- _Data provided_
— begin —

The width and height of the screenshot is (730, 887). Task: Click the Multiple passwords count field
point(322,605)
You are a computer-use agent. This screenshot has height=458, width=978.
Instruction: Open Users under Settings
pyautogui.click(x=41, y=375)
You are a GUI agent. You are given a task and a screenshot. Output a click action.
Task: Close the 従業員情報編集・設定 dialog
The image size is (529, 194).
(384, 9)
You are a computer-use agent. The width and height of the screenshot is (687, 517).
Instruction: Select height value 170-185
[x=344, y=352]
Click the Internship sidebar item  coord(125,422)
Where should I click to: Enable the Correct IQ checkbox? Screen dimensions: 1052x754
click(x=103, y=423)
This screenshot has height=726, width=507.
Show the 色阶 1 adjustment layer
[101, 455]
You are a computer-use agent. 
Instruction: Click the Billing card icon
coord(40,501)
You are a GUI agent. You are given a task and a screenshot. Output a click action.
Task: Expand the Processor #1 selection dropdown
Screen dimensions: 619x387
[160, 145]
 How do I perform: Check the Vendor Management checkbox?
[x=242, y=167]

— end —

- _Job_
Pick out every line in the records above that contains the string "checkbox", and copy each one unchanged.

- _Finished exercise_
Where should I click to: Enable the Correct IQ checkbox? Screen dimensions: 1052x754
 How do I perform: Check the Vendor Management checkbox?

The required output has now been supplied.